WHAT YOU SHOULD DO — Write out every entry exactly as given, but omit the pictures.

Stored data:
┌──

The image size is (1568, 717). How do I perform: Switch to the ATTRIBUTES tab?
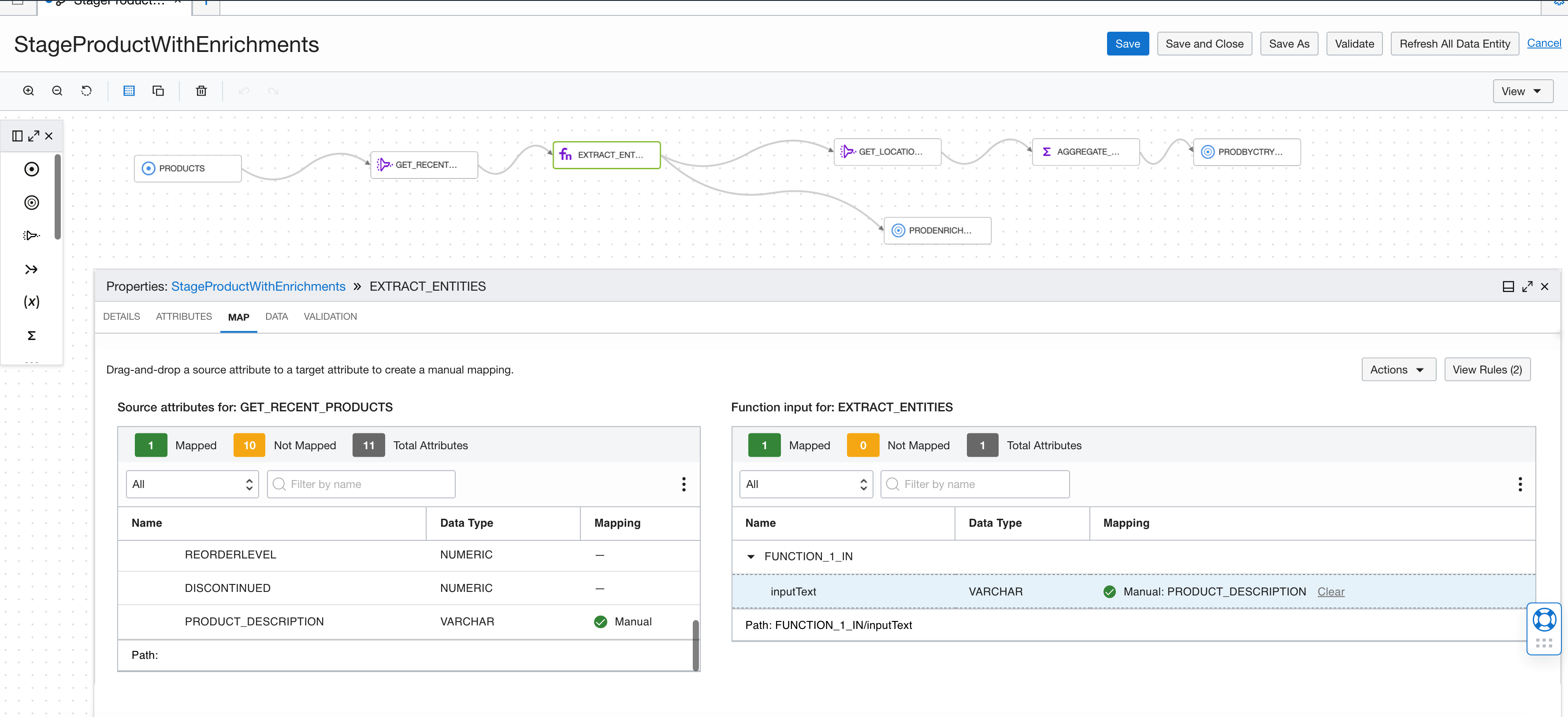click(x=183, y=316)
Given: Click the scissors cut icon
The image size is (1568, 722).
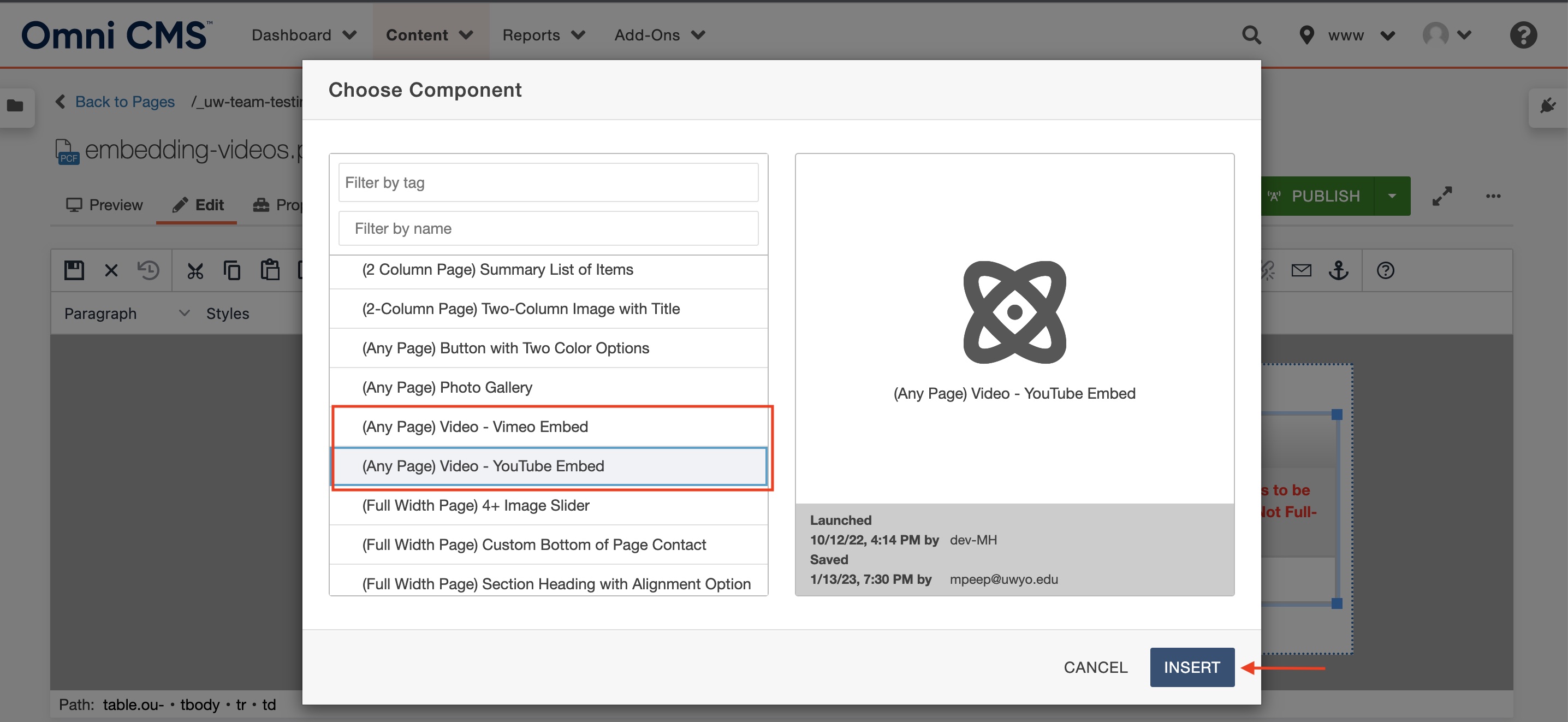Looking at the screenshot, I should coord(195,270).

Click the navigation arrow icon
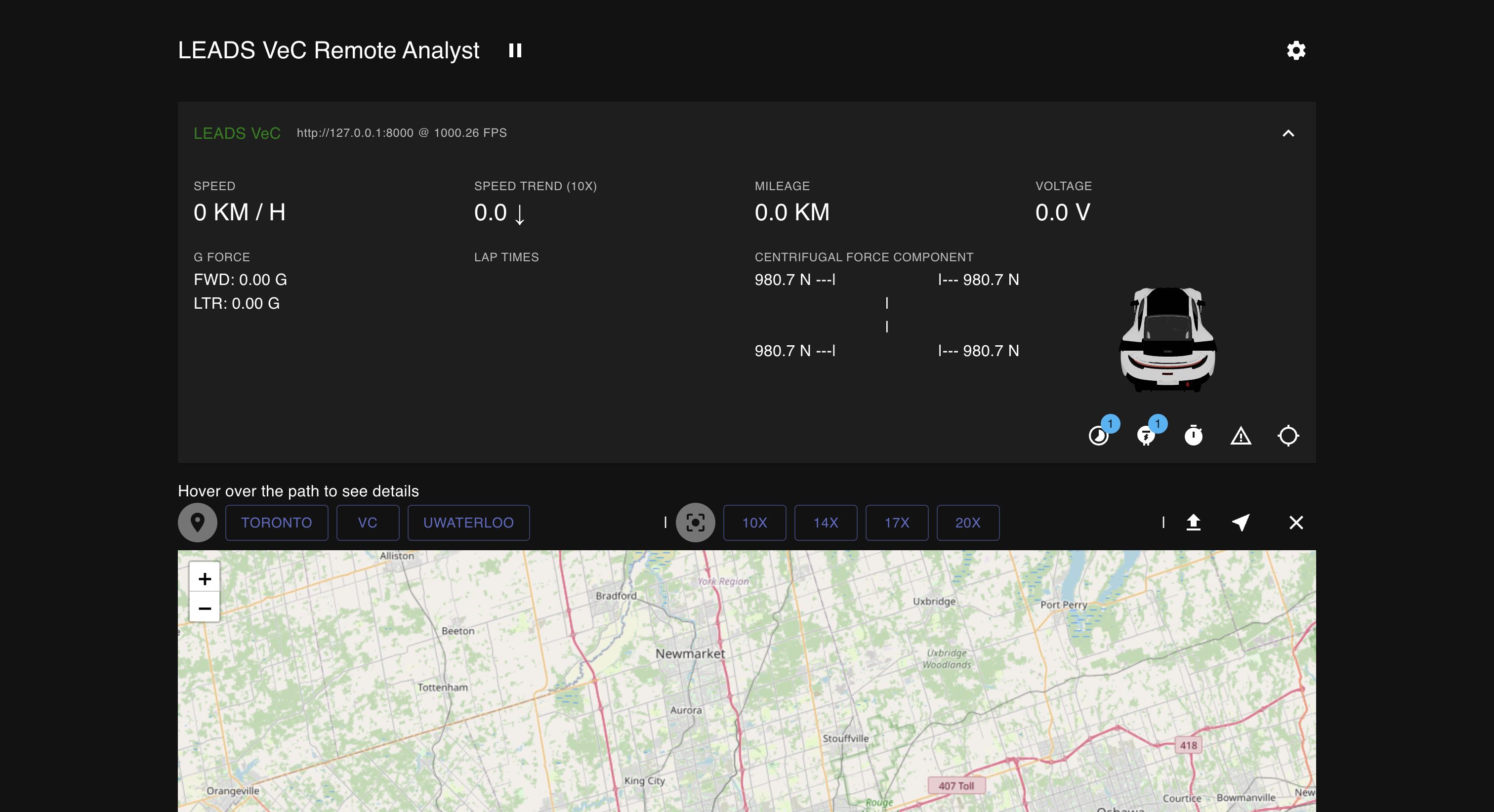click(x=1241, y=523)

└──

REPLY —
The image size is (1568, 717). How do I perform: Switch to the ATTRIBUTES tab?
click(x=183, y=316)
Given: Click the scissors cut icon
The image size is (1568, 722).
Looking at the screenshot, I should coord(195,270).

Click the navigation arrow icon
click(x=1241, y=523)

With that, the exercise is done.